* WHAT TO WORK ON
Reproduce the lines of the material below verbatim, starting at the line that contains "The height and width of the screenshot is (187, 272)." and ending with the line that contains "Screen dimensions: 529x353 tap(36, 146)", both included. Leave the pictures out of your answer.
--- START OF EXCERPTED RECORDS ---
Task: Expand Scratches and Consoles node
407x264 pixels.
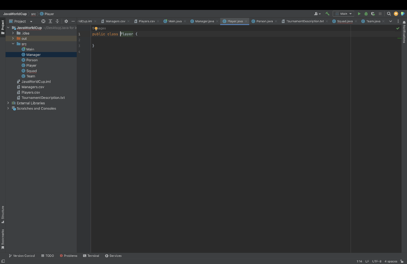Action: (x=8, y=108)
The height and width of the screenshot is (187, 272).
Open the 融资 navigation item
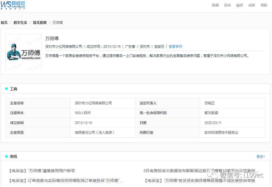239,5
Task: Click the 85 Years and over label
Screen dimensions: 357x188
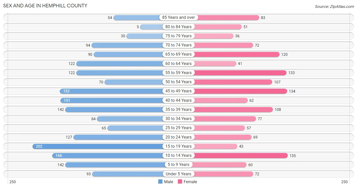Action: click(x=179, y=18)
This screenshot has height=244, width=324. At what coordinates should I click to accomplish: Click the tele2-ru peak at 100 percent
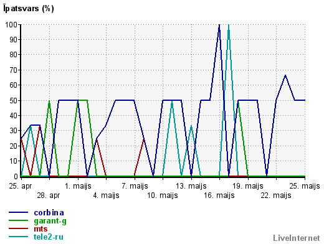[229, 25]
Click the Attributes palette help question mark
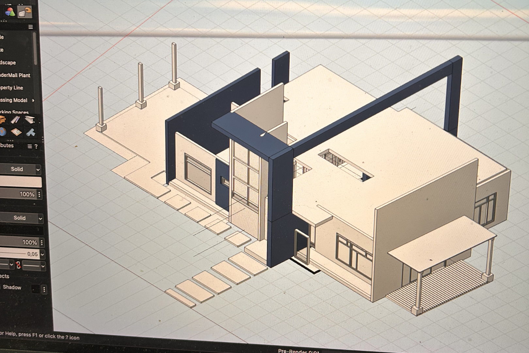Screen dimensions: 529x353 tap(36, 146)
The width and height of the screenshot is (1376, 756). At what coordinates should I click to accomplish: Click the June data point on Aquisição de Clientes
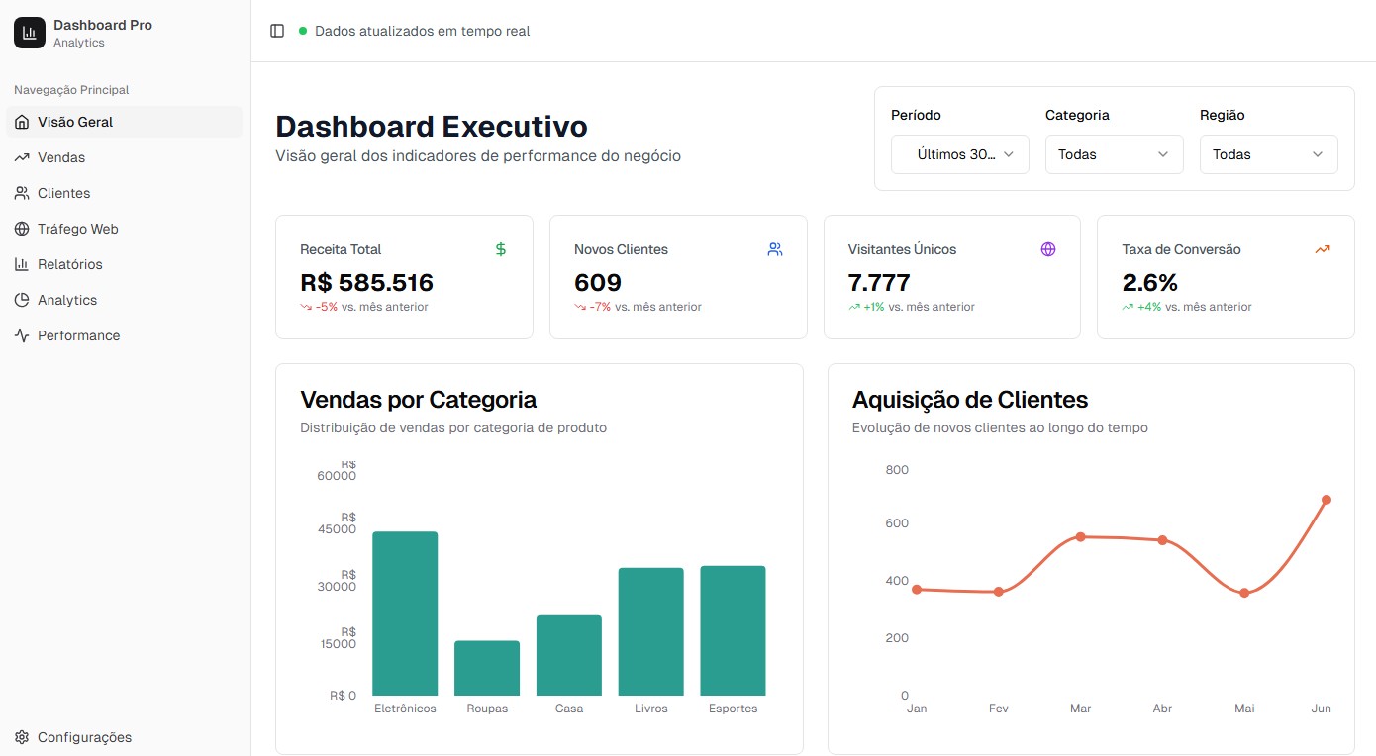click(x=1325, y=501)
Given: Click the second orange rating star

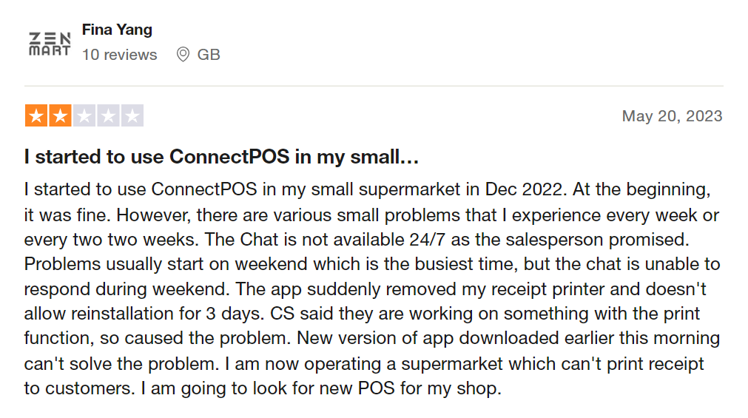Looking at the screenshot, I should click(60, 116).
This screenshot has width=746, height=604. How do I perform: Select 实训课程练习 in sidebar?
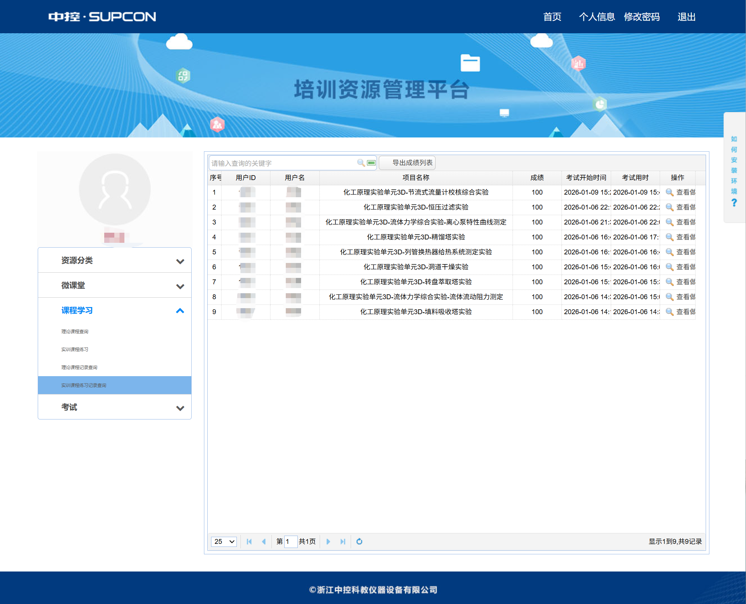point(74,349)
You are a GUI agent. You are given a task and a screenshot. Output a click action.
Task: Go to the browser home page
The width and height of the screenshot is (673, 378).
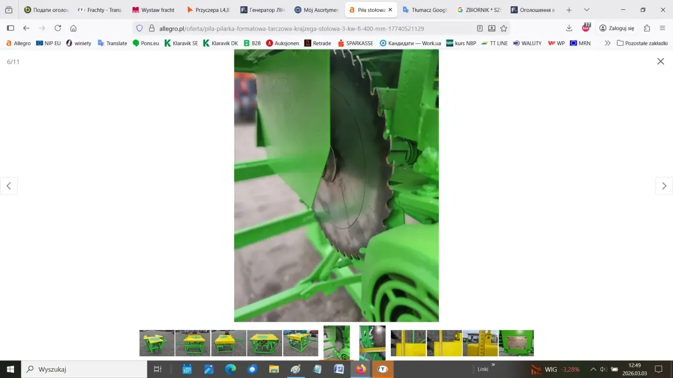(x=74, y=28)
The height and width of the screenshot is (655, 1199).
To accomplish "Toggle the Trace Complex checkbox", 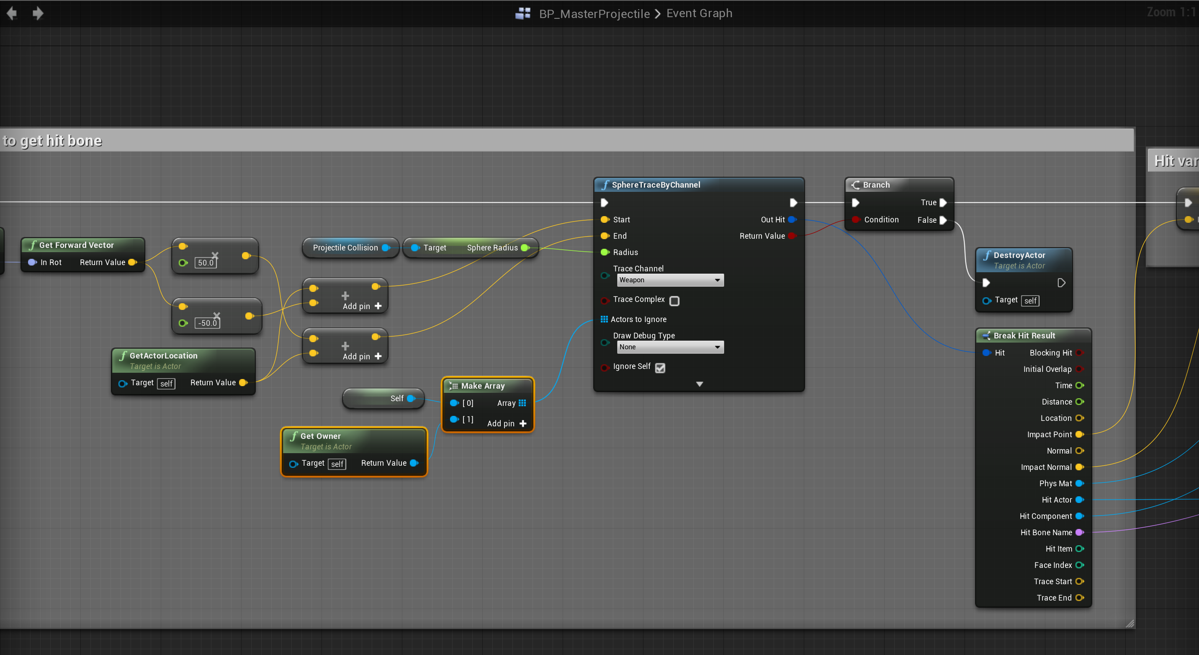I will 674,301.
--- END OF EXCERPTED RECORDS ---
* RESPONSE BELOW
The height and width of the screenshot is (187, 272).
Open the 融资 navigation item
239,5
Task: Click the 85 Years and over label
Screen dimensions: 357x188
Action: click(x=179, y=18)
This screenshot has height=244, width=324. At what coordinates should I click to accomplish: Click the tele2-ru peak at 100 percent
[229, 25]
Click the Attributes palette help question mark
Screen dimensions: 529x353 tap(36, 146)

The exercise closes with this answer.